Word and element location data
::::::::::

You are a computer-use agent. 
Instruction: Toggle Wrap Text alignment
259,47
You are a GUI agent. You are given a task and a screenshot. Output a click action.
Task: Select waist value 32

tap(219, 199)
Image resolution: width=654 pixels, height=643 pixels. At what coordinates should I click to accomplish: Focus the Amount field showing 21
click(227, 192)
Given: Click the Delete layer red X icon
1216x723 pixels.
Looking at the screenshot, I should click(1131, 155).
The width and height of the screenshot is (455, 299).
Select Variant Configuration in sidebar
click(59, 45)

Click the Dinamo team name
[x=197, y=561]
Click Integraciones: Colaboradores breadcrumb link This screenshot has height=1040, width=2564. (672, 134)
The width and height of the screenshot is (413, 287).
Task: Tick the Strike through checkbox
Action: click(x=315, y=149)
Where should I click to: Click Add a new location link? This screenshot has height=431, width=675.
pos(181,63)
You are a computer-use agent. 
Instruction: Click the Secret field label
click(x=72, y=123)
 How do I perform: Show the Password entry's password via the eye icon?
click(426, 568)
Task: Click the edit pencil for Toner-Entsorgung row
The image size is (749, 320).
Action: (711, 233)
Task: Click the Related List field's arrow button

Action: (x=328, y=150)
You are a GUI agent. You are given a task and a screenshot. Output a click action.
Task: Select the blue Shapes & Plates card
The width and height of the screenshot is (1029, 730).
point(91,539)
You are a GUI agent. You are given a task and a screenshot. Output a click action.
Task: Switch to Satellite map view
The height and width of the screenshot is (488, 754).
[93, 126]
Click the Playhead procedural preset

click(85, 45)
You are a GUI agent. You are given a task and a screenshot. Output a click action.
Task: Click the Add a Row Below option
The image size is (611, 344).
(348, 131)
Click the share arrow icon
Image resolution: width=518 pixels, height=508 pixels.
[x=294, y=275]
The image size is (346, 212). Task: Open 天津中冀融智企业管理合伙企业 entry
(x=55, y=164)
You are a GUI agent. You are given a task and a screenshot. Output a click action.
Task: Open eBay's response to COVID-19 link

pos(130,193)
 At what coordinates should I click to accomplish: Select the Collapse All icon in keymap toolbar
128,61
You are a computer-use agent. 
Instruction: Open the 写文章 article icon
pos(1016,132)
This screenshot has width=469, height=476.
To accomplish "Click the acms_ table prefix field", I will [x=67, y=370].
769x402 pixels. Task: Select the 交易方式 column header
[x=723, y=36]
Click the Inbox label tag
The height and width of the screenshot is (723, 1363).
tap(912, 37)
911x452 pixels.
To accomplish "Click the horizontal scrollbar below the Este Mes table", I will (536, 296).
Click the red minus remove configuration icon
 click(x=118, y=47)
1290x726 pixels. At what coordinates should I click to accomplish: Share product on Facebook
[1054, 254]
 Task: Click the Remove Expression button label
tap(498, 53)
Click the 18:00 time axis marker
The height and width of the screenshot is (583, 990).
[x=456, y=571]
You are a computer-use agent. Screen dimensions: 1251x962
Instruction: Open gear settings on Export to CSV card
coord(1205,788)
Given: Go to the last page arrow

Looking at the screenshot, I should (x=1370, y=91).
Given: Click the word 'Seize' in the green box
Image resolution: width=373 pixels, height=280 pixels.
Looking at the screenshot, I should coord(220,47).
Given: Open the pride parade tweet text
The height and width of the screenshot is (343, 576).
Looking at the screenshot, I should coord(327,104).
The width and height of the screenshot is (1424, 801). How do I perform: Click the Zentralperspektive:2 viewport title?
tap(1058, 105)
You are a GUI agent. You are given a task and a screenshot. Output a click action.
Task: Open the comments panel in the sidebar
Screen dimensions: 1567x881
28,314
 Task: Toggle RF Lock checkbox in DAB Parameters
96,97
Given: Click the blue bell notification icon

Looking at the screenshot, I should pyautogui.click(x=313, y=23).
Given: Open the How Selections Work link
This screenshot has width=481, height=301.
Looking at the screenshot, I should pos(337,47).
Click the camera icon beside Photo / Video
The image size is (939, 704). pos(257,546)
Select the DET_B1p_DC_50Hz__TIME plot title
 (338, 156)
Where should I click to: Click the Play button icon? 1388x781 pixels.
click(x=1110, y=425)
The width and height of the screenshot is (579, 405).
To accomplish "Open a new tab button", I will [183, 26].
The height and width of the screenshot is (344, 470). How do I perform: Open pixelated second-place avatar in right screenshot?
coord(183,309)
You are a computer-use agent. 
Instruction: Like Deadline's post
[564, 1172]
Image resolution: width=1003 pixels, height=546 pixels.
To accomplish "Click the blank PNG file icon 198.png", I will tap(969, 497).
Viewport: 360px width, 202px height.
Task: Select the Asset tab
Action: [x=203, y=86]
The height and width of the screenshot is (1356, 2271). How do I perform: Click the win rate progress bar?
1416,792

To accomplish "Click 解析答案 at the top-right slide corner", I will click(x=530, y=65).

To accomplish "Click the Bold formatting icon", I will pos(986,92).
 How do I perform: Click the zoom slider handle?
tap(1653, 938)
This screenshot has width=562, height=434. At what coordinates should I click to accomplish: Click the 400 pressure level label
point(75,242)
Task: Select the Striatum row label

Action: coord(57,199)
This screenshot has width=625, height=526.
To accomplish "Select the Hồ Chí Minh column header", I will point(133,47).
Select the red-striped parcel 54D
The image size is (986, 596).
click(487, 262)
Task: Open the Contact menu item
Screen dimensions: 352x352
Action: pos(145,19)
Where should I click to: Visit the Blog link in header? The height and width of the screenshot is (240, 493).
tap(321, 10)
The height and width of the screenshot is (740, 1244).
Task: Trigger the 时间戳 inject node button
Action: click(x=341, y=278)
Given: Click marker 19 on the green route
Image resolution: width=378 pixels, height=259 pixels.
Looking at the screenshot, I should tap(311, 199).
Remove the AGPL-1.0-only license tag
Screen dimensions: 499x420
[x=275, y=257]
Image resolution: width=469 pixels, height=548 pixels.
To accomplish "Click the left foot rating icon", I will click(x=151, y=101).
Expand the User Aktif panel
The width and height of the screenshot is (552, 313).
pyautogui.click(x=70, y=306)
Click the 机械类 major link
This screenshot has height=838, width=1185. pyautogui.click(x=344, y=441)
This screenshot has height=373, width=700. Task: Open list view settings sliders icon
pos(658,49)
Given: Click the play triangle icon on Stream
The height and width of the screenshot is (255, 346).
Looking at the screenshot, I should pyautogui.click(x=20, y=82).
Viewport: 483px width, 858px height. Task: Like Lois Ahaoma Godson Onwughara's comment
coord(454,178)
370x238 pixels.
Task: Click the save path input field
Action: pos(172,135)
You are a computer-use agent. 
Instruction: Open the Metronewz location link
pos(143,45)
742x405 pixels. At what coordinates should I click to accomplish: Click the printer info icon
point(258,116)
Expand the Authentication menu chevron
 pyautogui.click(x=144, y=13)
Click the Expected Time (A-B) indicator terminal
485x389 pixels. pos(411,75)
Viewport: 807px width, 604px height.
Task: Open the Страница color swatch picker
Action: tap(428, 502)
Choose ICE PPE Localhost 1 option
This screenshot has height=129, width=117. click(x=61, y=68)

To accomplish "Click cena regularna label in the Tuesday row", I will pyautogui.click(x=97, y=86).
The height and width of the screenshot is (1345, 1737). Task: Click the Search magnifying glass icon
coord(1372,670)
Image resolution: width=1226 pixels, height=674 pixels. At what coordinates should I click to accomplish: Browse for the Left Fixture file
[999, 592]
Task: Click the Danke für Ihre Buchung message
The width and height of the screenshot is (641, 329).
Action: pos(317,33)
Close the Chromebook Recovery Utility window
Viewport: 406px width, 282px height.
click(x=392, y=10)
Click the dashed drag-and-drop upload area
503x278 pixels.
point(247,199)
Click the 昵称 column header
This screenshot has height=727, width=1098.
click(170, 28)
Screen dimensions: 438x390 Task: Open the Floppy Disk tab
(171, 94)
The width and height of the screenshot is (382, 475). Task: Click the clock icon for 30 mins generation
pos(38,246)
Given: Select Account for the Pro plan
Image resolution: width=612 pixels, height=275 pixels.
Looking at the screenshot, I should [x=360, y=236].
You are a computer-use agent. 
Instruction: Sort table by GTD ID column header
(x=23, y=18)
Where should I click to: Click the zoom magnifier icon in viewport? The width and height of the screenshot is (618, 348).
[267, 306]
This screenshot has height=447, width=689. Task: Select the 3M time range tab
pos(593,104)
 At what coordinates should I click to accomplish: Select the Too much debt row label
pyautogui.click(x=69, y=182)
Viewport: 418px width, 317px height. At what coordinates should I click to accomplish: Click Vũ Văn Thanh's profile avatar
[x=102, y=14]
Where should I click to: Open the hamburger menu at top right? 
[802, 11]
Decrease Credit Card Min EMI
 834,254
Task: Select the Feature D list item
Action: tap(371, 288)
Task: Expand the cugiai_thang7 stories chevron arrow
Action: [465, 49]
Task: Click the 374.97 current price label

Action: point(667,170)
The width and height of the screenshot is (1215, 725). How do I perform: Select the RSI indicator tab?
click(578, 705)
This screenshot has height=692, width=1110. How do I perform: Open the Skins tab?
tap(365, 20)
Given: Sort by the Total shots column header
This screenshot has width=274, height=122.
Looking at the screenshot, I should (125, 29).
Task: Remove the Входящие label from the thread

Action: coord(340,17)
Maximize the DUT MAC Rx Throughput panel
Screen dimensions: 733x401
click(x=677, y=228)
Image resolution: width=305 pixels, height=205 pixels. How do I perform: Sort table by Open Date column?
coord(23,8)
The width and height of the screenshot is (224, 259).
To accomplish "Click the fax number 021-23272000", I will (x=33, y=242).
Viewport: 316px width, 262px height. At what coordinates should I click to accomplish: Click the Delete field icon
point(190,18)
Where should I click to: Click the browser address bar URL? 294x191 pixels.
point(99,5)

::::::::::

• _Goal of the exercise_:
How many lines in the material above contain the string "panel"? Reply with the number alone.

• _Problem solution_:
3